Stored entries

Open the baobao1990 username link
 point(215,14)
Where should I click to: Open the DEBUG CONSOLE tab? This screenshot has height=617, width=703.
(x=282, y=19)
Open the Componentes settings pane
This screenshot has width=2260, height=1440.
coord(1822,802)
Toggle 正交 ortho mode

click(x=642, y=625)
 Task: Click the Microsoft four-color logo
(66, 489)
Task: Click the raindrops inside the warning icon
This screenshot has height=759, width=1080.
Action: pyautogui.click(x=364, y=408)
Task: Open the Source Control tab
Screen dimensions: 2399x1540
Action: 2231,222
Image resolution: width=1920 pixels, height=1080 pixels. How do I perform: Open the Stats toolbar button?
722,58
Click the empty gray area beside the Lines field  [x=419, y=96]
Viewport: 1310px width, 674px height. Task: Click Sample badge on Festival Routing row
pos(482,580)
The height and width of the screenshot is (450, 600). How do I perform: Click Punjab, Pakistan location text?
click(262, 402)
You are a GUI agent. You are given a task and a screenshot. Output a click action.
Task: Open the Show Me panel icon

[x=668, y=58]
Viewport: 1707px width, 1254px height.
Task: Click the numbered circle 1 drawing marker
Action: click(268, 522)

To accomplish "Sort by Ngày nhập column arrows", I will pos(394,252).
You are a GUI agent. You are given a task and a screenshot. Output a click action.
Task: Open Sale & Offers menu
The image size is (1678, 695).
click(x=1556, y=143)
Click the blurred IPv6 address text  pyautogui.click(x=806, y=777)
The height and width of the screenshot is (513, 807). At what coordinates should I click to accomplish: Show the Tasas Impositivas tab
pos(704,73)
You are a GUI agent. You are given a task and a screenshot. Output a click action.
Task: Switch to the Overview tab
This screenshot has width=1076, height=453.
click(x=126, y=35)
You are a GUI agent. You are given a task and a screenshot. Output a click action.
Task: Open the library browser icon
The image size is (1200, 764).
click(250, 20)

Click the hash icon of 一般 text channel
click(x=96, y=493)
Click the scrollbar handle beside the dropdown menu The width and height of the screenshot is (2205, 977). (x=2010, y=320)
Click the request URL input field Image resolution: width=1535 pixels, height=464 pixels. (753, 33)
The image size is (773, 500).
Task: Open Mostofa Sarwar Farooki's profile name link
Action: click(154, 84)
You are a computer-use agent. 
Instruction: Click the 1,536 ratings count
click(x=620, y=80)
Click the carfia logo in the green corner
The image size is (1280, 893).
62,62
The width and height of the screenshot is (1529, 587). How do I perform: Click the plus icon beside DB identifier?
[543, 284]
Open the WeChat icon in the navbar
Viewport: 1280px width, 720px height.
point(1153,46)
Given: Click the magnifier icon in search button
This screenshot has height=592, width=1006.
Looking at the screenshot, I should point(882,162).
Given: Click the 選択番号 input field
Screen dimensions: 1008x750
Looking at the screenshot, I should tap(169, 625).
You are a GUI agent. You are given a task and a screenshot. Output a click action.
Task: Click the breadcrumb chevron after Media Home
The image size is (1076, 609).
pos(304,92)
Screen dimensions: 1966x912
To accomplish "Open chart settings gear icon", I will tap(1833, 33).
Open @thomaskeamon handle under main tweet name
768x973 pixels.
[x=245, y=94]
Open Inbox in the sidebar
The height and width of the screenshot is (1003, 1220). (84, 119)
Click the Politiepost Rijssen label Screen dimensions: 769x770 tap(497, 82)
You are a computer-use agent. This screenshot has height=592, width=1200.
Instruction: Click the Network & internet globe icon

--- TASK DETAILS ---
Edit the stored entries by replacing "Lines field" with "Columns field" and leaving everything else the same. Start at the line that has "Task: Open the Source Control tab", stop after the line that has "Click the empty", and return only those lines.

--- ANSWER TO THIS TASK ---
Task: Open the Source Control tab
Screen dimensions: 2399x1540
Action: 2231,222
Image resolution: width=1920 pixels, height=1080 pixels. How do I perform: Open the Stats toolbar button?
722,58
Click the empty gray area beside the Columns field  [x=419, y=96]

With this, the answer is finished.